# Textauszug:
═══

Für die "panische" Angst gab es 2 Minus-Punkte. Für die Scham über den schlechten Gebißzustand berechnete ich 1 Minus-Punkt. Für ihre Entschlossenheit, ihre Zähne sanieren zu lassen, wurde 1 Plus-Punkt angerechnet. Die Freunde hatten sie ermutigt (=1 Plus-Punkt). Die Frage nach der Angst war in hohem Maße ermutigend (=2 Plus-Punkte). Das "liebe Ansehen" war eine mir damals unbewußte Suggestion. Auch sie wirkte ermutigend (=1 Plus-Punkt). Der Saldo betrug also +2. Das bedeutet gute Voraussetzungen für die Behandlung. Ohne mein Zutun wäre der Saldo -1 gewesen, durch mein Verhalten änderte ich ihn ins Positive. Damit baute ich die Patientin auf und machte sie belastungsfähig. Ich mußte mich also gegenüber dem 1. Fall geändert haben. Tatsächlich glaube ich durch Selbsterkenntnis über Jahre hinweg einen Prozeß der Reifung durchgemacht zu haben. Früher interessierte mich nur, wie der Mund meiner Patienten beschaffen war, heute kümmere ich mich um den ganzen Menschen.

Konsequenzen
Im folgenden möchte ich einige Empfehlungen für die Praxis geben.
1. Man sollte jedem neuen Patienten in der Anamnese die Frage stellen: "Haben Sie Angst beim Zahnarzt?" und sich geduldig seine Antwort anhören. Dadurch bewirkt man zweierlei: Man erfährt verbal und durch Körpersprache, wie dem Patienten zumute ist. Man erzielt damit bei ängstlichen Patienten aber auch einen spürbaren Angstabbau.

═══

# Datenauszug:
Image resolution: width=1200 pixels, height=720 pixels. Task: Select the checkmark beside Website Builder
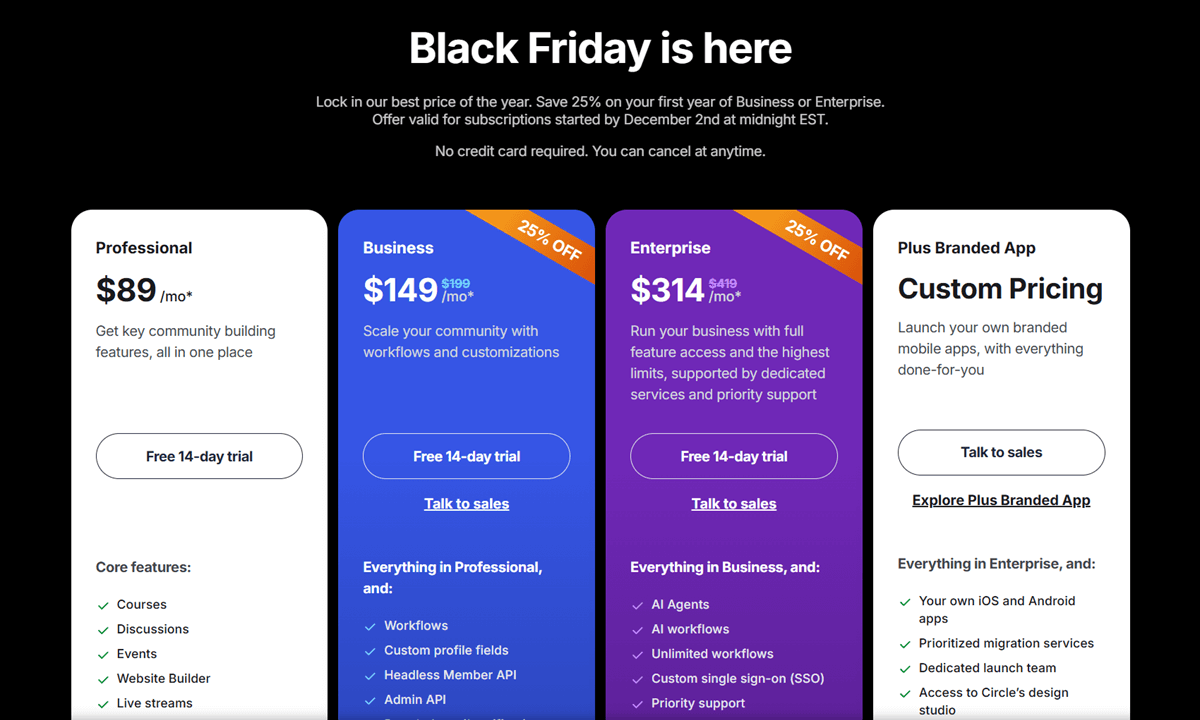click(x=103, y=678)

═══

# Aufgaben:
**a.** Wie lautet der Satz „Früher interessierte mich nur, wie der Mund meiner Patienten beschaffen war, heute kümmere ich mich um den ganzen Menschen.“ aus dem Text über Angst beim Zahnarzt auf Englisch?
**b.** Gib den Abschnitt aus dem Text über Angst beim Zahnarzt wortgetreu wieder, beginnend bei „1. Man sollte“ und endend bei „einen spürbaren Angstabbau.“.
**c.** Führe den Text über Angst beim Zahnarzt im Anschluss an seinen letzten Satz fort.

# Lösungen:
**a.** In the past, I was only interested in the condition of my patients' mouths; today I care about the whole person.

**b.**
1. Man sollte jedem neuen Patienten in der Anamnese die Frage stellen: "Haben Sie Angst beim Zahnarzt?" und sich geduldig seine Antwort anhören. Dadurch bewirkt man zweierlei: Man erfährt verbal und durch Körpersprache, wie dem Patienten zumute ist. Man erzielt damit bei ängstlichen Patienten aber auch einen spürbaren Angstabbau.

**c.**
2. Sagt der Patient ungefragt, er habe Angst, sollte darauf unbedingt folgende Frage gestellt werden: "Was kann ich tun, um Ihnen die Angst zu nehmen?" Fast alle Patienten antworten darauf: "Ich weiß es nicht." Unterläßt man aber diese Frage, bleibt der Patient mit seiner Angst allein. Es passiert manchmal, daß ein Patient auf die Frage nach der Angst erschrocken reagiert: "Besteht denn Anlaß für mich, Angst zu haben?" ist eine typische Gegenfrage. In diesem Fall kann man den Patienten immer mit der Feststellung beruhigen, daß es sich um eine Routinefrage gehandelt habe.
3. Wenn der Zahnarzt aus der Antwort weiß, wie dem Patienten zumute ist, muß er seine Behandlung der Belastungsfähigkeit der Patienten anpassen.
4. Man soll dem Patienten genau erklären, was man alles unternehmen wird, um das Auftreten von Schmerzen zu verhindern!
5. Mit dem Patienten sollte vereinbart werden, daß die Behandlung wann auch immer durch ein verabredetes Zeichen unterbrochen werden kann!
6. Schmerzvermeidung hat hohe Priorität.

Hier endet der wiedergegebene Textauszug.